Objectives
Late HIV diagnosis (CD4<350 cells/mm
3
) is a key public health metric. In an era of more frequent testing there is greater likelihood of HIV diagnosis occurring during seroconversion, when CD4 counts may dip below 350. We apply a correction, considering markers of recent infection and reassess one-year mortality following late diagnosis.
Methods
We used national epidemiological and laboratory surveillance data on all persons diagnosed with HIV in England, Wales, and Northern Ireland (EW&NI). Persons with a baseline CD4<350 were reclassified as “not-late” if they had evidence of recent infection (recency test and/or negative test within 24 months). A correction factor (CF) was the number reclassified divided by the number with CD4<350.
Results
Of the 32,227 people diagnosed with HIV in EW&NI between 2011-2019 with a baseline CD4 (81% of total), 46% had a CD4<350 (uncorrected late diagnosis rate): 34% of gay and bisexual men (GBM), 65% of heterosexual men, and 56% of heterosexual women.

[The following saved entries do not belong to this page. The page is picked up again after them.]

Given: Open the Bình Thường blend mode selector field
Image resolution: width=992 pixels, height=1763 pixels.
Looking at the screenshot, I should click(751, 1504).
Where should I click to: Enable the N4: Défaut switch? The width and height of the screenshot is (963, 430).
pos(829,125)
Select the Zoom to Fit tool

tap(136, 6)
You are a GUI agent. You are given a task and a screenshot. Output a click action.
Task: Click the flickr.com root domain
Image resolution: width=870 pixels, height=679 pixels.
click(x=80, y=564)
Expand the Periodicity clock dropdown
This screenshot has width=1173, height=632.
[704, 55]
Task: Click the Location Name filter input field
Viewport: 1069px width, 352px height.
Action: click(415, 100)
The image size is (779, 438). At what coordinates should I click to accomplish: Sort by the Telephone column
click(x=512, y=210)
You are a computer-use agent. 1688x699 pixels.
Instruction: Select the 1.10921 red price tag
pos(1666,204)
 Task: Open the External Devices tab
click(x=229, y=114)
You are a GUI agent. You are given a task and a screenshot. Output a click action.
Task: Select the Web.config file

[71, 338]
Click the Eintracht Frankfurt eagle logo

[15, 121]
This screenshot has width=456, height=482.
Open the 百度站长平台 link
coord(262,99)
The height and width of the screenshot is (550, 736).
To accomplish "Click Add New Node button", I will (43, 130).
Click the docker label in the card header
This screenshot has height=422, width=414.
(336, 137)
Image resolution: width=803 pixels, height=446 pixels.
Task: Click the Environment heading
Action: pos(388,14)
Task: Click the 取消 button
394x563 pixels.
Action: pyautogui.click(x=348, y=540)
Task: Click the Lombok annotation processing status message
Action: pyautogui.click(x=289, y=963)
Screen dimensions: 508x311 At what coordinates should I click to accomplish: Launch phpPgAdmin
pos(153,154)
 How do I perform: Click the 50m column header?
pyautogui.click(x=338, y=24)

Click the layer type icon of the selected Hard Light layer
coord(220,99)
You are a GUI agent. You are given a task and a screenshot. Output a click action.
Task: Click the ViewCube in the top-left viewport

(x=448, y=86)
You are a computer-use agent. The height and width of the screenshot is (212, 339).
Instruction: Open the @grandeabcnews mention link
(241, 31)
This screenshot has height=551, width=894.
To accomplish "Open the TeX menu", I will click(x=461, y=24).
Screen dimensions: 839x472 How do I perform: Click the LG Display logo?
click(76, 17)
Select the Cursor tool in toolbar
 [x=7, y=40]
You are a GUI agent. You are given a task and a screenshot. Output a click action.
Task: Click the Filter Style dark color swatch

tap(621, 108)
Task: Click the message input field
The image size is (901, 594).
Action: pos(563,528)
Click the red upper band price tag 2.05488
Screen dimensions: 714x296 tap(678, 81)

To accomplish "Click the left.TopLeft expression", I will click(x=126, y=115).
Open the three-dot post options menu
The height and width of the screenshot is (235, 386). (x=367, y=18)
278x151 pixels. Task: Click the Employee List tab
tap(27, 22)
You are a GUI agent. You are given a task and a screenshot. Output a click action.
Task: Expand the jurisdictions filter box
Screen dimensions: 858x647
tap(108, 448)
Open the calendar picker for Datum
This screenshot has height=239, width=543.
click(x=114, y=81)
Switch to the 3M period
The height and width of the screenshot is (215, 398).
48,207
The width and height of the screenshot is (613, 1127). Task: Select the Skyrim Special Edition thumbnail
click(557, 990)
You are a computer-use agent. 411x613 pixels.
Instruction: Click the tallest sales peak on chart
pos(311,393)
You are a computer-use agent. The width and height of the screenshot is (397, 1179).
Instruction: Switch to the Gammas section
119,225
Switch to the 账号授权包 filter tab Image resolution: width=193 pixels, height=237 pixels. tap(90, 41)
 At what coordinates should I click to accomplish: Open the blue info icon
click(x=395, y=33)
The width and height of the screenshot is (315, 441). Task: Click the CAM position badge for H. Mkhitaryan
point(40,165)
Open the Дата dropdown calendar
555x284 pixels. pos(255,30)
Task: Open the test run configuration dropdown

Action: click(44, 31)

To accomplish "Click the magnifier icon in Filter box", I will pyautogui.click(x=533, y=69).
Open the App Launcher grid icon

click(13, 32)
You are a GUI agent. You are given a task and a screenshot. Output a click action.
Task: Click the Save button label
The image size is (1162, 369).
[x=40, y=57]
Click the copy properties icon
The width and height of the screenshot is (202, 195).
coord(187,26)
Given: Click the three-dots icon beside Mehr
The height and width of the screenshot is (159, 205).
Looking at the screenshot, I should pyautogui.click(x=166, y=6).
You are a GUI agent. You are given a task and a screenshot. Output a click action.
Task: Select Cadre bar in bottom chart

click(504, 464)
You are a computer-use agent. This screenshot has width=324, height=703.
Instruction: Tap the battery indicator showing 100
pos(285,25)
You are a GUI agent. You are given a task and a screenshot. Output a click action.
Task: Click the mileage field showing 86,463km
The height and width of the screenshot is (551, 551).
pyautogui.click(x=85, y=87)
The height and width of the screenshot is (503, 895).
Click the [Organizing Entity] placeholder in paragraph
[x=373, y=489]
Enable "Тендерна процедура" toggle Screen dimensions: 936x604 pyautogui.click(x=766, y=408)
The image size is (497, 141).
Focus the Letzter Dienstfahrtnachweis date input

Accounting for recency test and/or prior negative tests gave a “corrected” late diagnosis rate of 39% and corresponding CF of 14%. The CF increased from 10% to 18% during 2011-2015, then plateaued, and was larger among GBM (25%) than heterosexual men and women (6% and 7%, respectively). One-year mortality among persons diagnosed late was 329 per 10,000 after reclassification (an increase from 288/10,000).
Conclusions
The case-surveillance definition of late diagnosis increasingly over-estimates late presentation, the extent of which differs by key populations. Adjustment of late diagnosis is recommended, particularly for frequent testers such as GBM.